THE TASK:
Lines to restate from the data below: from the one containing "The image size is (830, 1741)." to the one containing "You are a computer-use agent. The image", both included. Give them again exactly, and only them.

INFORMATION SUPPLIED:
:::::

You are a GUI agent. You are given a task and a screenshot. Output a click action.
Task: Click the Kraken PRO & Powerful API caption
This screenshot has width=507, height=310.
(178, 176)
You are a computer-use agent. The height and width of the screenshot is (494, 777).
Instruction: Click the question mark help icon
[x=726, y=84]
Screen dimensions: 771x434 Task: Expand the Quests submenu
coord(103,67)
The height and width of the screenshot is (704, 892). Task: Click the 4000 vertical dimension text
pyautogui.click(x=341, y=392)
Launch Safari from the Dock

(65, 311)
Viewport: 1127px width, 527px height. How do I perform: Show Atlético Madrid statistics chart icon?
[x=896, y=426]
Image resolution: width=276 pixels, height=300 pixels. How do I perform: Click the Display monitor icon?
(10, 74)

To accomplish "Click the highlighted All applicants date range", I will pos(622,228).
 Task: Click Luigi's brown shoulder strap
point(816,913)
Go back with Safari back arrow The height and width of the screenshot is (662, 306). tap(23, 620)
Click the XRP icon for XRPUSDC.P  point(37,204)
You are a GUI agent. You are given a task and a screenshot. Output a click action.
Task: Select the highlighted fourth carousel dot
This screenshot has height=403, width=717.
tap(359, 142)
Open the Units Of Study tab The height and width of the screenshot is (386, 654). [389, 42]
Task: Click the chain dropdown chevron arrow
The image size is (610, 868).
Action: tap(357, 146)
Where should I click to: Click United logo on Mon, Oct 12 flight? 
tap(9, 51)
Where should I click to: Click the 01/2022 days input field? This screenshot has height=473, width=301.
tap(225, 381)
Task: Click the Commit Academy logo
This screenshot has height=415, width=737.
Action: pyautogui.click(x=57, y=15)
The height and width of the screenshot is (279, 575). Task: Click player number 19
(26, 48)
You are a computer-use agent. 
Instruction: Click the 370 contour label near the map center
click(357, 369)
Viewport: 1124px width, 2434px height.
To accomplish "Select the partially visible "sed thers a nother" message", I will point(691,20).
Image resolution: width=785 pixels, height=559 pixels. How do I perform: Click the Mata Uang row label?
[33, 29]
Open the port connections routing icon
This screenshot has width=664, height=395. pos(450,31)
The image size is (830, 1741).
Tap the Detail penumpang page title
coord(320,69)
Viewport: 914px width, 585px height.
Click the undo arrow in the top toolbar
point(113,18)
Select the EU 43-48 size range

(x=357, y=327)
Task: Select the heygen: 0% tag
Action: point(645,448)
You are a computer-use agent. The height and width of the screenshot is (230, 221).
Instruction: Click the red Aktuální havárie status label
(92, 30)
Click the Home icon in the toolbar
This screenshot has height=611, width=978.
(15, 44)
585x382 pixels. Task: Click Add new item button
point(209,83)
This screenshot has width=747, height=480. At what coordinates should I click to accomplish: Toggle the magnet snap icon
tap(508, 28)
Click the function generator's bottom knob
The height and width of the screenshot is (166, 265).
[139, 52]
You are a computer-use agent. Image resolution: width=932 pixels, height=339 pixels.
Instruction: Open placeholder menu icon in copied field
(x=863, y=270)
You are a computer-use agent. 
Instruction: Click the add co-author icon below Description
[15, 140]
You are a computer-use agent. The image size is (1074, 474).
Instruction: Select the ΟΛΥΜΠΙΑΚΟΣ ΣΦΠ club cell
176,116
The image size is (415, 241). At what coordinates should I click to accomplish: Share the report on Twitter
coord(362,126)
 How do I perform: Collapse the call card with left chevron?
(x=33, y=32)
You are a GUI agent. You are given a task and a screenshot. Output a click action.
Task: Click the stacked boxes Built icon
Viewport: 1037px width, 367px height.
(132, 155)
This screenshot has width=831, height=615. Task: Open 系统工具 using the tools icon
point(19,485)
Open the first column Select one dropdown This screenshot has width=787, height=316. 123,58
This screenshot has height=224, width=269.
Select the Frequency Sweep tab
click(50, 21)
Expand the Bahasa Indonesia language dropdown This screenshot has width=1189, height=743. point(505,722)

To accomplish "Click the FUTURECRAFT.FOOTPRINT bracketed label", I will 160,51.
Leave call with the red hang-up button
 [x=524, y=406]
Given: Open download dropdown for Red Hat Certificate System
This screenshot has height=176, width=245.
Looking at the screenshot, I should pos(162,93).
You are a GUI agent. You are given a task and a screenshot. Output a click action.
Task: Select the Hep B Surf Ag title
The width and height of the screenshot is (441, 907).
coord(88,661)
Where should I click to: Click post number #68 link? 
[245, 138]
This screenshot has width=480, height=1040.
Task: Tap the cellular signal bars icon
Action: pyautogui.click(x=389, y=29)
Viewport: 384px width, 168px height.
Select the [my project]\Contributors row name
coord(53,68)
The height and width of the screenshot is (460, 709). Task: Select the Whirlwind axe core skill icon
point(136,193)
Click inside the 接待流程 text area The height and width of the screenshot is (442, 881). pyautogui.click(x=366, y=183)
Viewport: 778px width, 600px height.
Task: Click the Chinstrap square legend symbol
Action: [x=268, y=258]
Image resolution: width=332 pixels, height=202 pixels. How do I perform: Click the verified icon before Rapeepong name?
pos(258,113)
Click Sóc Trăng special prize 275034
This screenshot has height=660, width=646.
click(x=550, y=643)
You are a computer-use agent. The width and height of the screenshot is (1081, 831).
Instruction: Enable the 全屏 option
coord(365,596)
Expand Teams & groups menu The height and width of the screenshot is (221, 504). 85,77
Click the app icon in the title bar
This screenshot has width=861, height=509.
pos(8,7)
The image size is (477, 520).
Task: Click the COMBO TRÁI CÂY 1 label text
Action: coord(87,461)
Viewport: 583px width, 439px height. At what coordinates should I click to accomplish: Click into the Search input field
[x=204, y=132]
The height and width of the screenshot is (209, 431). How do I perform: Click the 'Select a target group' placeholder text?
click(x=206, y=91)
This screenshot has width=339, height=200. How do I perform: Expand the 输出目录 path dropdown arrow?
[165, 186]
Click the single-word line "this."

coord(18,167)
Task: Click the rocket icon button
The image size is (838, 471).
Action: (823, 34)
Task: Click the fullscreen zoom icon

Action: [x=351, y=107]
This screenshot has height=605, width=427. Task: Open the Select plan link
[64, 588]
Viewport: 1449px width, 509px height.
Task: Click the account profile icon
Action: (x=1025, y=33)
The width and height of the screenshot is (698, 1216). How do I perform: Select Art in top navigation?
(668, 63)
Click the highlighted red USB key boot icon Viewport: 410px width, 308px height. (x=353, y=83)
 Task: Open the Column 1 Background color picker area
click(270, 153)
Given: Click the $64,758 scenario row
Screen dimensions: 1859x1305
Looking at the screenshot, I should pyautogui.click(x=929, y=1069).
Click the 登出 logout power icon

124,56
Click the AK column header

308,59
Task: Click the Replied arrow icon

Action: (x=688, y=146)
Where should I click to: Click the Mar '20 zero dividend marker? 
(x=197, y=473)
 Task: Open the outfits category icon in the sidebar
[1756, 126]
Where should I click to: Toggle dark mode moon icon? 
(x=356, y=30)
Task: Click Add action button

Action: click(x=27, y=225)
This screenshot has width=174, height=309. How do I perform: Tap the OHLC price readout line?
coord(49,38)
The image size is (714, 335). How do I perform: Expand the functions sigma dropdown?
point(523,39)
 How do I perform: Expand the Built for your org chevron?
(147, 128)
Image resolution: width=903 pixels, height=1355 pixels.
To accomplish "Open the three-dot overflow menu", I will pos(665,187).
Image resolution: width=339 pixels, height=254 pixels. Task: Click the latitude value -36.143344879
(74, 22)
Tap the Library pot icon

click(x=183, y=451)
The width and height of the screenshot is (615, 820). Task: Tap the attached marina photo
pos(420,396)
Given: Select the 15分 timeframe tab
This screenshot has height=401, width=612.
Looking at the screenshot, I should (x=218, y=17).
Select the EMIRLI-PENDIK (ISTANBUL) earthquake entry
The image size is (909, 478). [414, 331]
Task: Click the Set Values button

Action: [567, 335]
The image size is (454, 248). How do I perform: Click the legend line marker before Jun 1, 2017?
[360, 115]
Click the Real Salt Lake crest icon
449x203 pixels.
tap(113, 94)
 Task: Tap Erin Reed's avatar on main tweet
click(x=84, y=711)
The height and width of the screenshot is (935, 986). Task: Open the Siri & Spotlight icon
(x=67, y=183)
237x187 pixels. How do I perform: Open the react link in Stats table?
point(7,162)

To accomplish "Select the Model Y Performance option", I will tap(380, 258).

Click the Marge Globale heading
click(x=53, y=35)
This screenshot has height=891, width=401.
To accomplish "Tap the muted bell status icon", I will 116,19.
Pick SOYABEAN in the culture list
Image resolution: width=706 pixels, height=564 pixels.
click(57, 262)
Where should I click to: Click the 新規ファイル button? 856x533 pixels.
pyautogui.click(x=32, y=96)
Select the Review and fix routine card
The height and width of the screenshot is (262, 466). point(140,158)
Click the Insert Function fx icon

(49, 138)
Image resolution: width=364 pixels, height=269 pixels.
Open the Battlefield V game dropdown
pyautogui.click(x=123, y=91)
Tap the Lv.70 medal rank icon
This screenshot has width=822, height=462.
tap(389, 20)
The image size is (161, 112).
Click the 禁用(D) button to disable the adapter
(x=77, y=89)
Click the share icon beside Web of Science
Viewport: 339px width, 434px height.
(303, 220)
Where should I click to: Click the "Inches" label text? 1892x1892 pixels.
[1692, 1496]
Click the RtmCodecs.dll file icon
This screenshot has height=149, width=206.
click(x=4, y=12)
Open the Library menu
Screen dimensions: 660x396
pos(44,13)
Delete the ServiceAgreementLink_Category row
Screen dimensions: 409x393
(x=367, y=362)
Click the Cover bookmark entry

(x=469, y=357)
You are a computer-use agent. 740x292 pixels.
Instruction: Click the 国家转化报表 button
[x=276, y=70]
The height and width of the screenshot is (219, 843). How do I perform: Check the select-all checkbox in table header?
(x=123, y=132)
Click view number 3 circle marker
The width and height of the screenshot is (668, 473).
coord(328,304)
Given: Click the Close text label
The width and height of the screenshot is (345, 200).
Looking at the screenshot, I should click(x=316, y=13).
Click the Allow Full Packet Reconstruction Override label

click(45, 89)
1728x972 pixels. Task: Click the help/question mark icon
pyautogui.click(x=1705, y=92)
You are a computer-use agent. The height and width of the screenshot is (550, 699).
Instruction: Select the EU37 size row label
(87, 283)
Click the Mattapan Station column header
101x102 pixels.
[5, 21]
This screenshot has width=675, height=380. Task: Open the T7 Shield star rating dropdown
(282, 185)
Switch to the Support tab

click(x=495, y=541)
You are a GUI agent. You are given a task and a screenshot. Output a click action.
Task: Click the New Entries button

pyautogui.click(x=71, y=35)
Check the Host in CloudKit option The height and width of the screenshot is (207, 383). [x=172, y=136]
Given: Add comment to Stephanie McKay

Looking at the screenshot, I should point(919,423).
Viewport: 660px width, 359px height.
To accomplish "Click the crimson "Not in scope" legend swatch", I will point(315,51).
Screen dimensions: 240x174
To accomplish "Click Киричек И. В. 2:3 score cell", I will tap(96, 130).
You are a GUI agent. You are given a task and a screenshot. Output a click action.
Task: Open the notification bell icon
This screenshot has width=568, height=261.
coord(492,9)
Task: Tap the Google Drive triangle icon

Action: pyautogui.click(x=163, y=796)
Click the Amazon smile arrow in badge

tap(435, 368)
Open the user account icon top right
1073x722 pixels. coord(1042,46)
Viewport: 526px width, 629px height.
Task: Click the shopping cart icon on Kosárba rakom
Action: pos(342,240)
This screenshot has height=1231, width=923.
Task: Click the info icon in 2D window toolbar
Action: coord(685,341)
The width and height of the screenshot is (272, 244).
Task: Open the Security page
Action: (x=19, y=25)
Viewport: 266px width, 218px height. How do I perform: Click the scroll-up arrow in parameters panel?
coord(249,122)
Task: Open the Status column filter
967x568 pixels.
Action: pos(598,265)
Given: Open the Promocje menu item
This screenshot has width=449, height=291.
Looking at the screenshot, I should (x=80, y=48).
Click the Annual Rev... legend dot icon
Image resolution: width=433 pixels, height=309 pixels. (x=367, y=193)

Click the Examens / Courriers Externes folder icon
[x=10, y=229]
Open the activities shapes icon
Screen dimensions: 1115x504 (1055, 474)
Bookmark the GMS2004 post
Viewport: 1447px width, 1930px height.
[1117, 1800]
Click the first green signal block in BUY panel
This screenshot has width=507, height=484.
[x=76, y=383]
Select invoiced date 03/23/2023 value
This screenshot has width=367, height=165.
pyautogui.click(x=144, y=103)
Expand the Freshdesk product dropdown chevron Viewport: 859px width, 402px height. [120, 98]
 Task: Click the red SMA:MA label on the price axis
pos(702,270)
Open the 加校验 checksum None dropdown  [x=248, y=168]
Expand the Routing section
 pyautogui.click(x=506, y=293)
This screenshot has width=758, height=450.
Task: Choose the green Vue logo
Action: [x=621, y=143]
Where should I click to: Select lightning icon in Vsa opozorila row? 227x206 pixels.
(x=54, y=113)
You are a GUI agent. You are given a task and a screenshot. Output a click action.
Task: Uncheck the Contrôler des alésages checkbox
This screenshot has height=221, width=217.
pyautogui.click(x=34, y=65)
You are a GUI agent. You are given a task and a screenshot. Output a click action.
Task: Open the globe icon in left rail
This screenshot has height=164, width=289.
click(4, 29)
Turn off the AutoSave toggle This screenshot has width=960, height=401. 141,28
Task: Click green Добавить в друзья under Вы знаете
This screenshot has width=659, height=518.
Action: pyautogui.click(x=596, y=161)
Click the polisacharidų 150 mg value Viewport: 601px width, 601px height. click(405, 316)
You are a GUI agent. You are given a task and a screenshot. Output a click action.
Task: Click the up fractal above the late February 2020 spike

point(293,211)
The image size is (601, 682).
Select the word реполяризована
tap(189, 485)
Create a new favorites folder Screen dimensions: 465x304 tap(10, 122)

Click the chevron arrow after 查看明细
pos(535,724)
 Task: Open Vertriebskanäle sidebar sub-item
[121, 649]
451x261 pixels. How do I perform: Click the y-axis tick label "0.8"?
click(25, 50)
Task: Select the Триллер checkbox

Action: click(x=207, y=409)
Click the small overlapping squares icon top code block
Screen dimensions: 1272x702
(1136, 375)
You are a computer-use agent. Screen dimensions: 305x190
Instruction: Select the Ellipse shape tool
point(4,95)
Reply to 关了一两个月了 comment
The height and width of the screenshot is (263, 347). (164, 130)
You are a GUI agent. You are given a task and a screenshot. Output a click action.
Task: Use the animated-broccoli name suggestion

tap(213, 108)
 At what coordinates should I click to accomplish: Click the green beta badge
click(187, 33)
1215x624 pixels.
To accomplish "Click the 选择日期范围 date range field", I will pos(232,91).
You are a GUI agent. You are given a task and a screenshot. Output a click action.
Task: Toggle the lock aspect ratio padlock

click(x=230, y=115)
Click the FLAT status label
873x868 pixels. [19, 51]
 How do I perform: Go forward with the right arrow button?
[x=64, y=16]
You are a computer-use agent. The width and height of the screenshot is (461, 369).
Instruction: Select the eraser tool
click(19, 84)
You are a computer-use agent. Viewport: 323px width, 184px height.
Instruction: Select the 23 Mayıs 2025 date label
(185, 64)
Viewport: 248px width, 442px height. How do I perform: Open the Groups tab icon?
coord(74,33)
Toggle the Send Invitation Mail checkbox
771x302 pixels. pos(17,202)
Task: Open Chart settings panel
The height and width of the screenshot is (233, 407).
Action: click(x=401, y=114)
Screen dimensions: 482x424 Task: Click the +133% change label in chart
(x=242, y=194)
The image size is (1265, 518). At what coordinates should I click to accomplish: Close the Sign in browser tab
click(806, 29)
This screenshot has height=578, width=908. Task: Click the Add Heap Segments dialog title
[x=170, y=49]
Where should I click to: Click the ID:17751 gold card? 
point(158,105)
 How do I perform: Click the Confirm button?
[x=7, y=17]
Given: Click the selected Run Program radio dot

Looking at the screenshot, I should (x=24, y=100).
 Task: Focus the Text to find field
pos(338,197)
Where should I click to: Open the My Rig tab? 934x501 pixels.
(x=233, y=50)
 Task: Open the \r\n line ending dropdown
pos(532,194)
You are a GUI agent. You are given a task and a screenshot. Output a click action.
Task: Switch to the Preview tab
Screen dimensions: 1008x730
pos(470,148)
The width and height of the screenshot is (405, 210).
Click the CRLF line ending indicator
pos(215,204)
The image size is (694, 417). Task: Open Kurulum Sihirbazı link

:::::

RESULT FOR THIS EXERCISE:
The image size is (830, 1741).
Tap the Detail penumpang page title
coord(320,69)
Viewport: 914px width, 585px height.
Click the undo arrow in the top toolbar
point(113,18)
Select the EU 43-48 size range

(x=357, y=327)
Task: Select the heygen: 0% tag
Action: point(645,448)
You are a computer-use agent. The height and width of the screenshot is (230, 221).
Instruction: Click the red Aktuální havárie status label
(92, 30)
Click the Home icon in the toolbar
This screenshot has height=611, width=978.
(15, 44)
585x382 pixels. Task: Click Add new item button
point(209,83)
This screenshot has width=747, height=480. At what coordinates should I click to accomplish: Toggle the magnet snap icon
tap(508, 28)
Click the function generator's bottom knob
The height and width of the screenshot is (166, 265).
[139, 52]
You are a computer-use agent. Image resolution: width=932 pixels, height=339 pixels.
Instruction: Open placeholder menu icon in copied field
(x=863, y=270)
You are a computer-use agent. 
Instruction: Click the add co-author icon below Description
[15, 140]
You are a computer-use agent. The image size is (1074, 474).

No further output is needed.